Der AMK-Vorsitzende Peter Hauk verteidigt die Basisprämie. Kappung und Degression seien weiterhin nicht notwendig, wenn die Förderung der ersten Hektare ausgebaut wird.

Lesezeit: 10 Minuten

Der baden-württembergische Landwirtschaftsminister Peter Hauk über die Zukunft der Gemeinsamen Agrarpolitik, den Handlungsdruck in der Düngepolitik und die mangelnde Harmonie mit seinem Landsmann Cem Özdemir.

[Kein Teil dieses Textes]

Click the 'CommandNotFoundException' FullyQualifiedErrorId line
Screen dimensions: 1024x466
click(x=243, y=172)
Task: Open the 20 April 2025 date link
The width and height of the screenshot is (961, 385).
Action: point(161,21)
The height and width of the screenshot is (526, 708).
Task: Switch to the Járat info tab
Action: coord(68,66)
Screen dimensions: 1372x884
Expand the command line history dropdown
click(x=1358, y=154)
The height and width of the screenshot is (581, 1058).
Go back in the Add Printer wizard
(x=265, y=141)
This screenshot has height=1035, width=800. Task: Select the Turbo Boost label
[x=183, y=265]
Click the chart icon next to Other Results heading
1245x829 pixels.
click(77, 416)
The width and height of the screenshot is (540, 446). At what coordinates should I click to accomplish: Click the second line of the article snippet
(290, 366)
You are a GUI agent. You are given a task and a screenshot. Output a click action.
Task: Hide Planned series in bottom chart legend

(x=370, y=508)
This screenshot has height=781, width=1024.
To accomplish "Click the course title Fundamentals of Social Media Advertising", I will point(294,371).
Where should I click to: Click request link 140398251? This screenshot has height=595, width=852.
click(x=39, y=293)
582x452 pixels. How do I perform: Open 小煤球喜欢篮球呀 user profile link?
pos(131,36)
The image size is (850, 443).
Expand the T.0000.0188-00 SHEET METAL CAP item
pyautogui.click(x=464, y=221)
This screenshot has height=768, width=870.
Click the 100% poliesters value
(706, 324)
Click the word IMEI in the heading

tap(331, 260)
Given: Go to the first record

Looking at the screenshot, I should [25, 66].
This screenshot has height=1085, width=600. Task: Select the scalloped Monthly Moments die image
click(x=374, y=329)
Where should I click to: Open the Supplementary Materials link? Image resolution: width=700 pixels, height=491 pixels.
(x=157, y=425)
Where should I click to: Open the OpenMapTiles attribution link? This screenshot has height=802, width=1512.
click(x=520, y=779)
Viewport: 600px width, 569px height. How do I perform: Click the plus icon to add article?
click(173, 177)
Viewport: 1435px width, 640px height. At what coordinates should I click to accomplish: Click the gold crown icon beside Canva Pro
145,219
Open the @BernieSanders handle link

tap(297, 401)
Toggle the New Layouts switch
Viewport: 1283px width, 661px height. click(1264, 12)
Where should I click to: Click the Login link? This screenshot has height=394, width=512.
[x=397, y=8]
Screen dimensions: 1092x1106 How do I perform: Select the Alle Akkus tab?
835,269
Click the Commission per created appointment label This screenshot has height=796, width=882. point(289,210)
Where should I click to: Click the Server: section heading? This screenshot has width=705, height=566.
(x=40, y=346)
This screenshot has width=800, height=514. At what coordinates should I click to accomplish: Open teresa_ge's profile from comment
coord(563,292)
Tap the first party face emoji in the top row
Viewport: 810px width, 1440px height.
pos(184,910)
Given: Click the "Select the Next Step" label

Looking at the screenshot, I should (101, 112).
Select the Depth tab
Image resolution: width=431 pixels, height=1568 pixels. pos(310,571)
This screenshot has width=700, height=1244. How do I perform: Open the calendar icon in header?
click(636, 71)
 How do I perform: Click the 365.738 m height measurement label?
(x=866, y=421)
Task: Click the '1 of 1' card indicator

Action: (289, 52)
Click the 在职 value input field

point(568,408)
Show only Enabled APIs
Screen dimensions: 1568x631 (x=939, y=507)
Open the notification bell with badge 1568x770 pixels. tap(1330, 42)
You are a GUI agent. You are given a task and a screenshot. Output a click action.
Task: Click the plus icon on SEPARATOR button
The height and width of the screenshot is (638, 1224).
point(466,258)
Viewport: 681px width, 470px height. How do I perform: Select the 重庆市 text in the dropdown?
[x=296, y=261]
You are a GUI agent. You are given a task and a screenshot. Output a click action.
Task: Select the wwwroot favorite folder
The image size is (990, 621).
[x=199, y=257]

"Durchregieren" geht nicht

AgE: Herr Minister Hauk, eine Agrarministerkonferenz beinahe zeitgleich mit Koalitionsverhandlungen im Bund. Kann es besser für einen AMK-Vorsitzenden laufen? 

Hauk: Selbstverständlich freut es mich, wenn Länderpositionen Eingang in die Regierungspolitik des Bundes finden. Ob das der Fall sein wird, werden wir sehen. Ich würde es mir wünschen.

In der Agrarministerkonferenz dominiert Schwarz, CDU und CSU stellen neun Ressortchefs, hinzu kommen drei Minister von der SPD. Wird jetzt durchregiert? 

Hauk: Das ist in der Agrarpolitik nie passiert. Die Länder bringen erfahrungsgemäß eigene Interessen ein, spätestens im Bundesrat. Auch untereinander ist die Interessenlage der Länder bekanntermaßen sehr heterogen. Mit Durchregieren wird das also auch wohl weiterhin nichts. 

Ziel sind einstimmige Beschlüsse

Die AMK fasst satzungsgemäß nur einstimmige Beschlüsse. Ist das noch zeitgemäß? 

Hauk: Ja. Dieses Grundprinzip ist ein Wert an sich. Politiker demokratischer Parteien müssen über inhaltliche Unterschiede hinweg in der Lage sein, gemeinschaftlich Beschlüsse zu fassen. In der Landwirtschaftspolitik ist das in der Vergangenheit fast immer gelungen. Das werden wir auch dieses Jahr unter meinem Vorsitz schaffen.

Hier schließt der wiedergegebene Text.